Mortgage insurers plunged as the worst housing slump in 16 years deepened in the third quarter, leading to record foreclosures and losses for MGIC and PMI. The companies help lenders recoup losses when borrowers don't pay. Old Republic, based in Chicago, owns the sixth-largest U.S. mortgage insurer.
``They certainly know the mortgage insurance business because of their Republic Mortgage subsidiary,'' John Gwynn, an analyst at Morgan Keegan Inc. in Memphis, Tennessee, said in an interview. ``The guy that's CEO of this company, Al Zucaro, is one of the most respected insurance managers in the country.'' Gwynn rates Old Republic stock ``market perform.''
PMI jumped $2.36, or 21 percent, to $13.47 at 1:40 p.m. in New York Stock Exchange composite trading. MGIC, the largest mortgage insurer, climbed 99 cents, or 5.4 percent, to $19.35. Old Republic rose the most in five years, gaining 93 cents, or 6.6 percent, to $15.10.

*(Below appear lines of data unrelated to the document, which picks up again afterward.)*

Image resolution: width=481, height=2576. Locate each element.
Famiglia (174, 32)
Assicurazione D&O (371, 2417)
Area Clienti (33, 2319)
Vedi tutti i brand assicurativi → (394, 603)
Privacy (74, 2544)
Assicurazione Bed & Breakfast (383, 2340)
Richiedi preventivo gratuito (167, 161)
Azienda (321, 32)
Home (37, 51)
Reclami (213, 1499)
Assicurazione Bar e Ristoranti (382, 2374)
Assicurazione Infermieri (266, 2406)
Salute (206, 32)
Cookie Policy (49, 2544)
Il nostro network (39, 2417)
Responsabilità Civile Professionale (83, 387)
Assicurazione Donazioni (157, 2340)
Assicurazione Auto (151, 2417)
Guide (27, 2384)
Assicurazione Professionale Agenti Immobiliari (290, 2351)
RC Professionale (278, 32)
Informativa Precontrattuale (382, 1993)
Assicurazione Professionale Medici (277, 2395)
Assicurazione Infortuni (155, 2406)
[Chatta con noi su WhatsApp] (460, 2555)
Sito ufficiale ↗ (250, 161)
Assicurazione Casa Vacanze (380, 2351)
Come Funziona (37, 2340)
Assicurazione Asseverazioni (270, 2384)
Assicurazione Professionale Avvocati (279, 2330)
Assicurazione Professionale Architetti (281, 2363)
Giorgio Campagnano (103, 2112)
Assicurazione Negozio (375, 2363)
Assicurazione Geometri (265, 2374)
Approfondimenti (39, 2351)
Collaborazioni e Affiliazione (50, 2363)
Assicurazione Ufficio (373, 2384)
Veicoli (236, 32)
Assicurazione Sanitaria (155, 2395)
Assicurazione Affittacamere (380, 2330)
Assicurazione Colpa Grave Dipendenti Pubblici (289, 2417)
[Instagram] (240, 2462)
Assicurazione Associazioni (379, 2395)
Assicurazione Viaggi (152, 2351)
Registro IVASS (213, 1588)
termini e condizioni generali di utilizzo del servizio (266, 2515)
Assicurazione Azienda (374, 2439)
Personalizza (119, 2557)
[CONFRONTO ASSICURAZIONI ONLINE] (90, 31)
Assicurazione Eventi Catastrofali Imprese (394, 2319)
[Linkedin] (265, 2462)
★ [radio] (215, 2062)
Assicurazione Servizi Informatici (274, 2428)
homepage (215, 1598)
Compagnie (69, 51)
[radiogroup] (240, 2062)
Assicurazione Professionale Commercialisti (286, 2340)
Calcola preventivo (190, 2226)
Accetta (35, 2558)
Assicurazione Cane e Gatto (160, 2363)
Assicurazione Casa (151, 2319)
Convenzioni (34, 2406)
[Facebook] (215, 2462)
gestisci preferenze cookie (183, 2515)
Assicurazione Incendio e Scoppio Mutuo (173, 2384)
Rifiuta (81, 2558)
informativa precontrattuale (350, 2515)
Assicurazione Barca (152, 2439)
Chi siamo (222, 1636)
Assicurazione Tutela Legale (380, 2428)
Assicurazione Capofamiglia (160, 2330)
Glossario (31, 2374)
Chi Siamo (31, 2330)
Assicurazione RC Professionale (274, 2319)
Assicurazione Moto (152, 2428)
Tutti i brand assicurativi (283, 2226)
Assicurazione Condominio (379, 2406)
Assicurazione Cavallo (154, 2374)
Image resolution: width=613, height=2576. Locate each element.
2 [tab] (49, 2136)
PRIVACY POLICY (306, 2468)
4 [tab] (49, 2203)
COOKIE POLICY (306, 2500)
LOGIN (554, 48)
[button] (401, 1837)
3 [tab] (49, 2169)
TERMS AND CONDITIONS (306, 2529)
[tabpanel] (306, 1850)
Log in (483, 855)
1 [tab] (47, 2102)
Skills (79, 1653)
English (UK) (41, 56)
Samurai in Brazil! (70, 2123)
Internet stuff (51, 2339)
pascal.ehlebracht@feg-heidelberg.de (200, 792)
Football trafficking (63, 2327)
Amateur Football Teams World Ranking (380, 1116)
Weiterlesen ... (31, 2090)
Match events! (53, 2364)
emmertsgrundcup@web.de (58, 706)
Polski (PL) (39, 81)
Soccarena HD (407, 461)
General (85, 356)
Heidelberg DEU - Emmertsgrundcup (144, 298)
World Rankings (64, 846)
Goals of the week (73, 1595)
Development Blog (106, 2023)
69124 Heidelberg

Mortgage insurers are selling more coverage as lenders seek to lower their risk and make their loans more attractive to investors. Members of Washington-based Mortgage Insurance Companies of America, including PMI, MGIC and Republic, issued policies to 151,355 homeowners in September, 59 percent more than a year earlier.
Still, the number of insured borrowers in the U.S. falling more than 60 days behind on their payments climbed 22 percent to 54,699, according to the group.
PMI's third-quarter premium revenue rose 20 percent to $256.8 million as the number and size of loans it insured increased. The company had a net loss of $86.8 million, its first ever as a publicly traded company, at claims costs increased fivefold. MGIC's loss was $372.5 million as costs to bail out lenders tripled and the company said it didn't expect to be profitable in 2008. Premium revenue rose 8.4 percent to $321 million.
``I'm sure they are looking at this as something over, say, three to seven years,'' Morgan Keegan's Gwynn said of Old Republic. ``They assume they are not zeros as some people on the Street do.''
MGIC and PMI each lost more than 70 percent of their market value this year through yesterday.
The shares of MGIC and PMI were purchased ``strictly as passive investments'' and not to influence the companies or take control of them, Old Republic said in a filing. The holdings were obtained in the open market over the past 11 weeks, the company said.
MGIC spokeswoman Katie Monfre declined to comment. PMI spokeswoman Beth Haiken wasn't immediately available to comment.
Do you guys remember whee PMI and MTG were at 11 weeks ago? 20's and 30's as I remember, didn't really take the big dump until mid October.
So ORI probably paid WAY above even yesterday's inflated prices for these shares whioh were purchased "strictly as passive investments." and "not to influence the companies, or to take control of them."
Now I can understand how it might be profitable to take control of these companies - lots of cash and decent securities out of which to pay expenses, bonuses or just outright loot before the inevitable claims overwhelm them.
But a passive minority interest? I don't get it.
Can anybody here give me some good reasons why I shouldn't initiate a short position monday morning?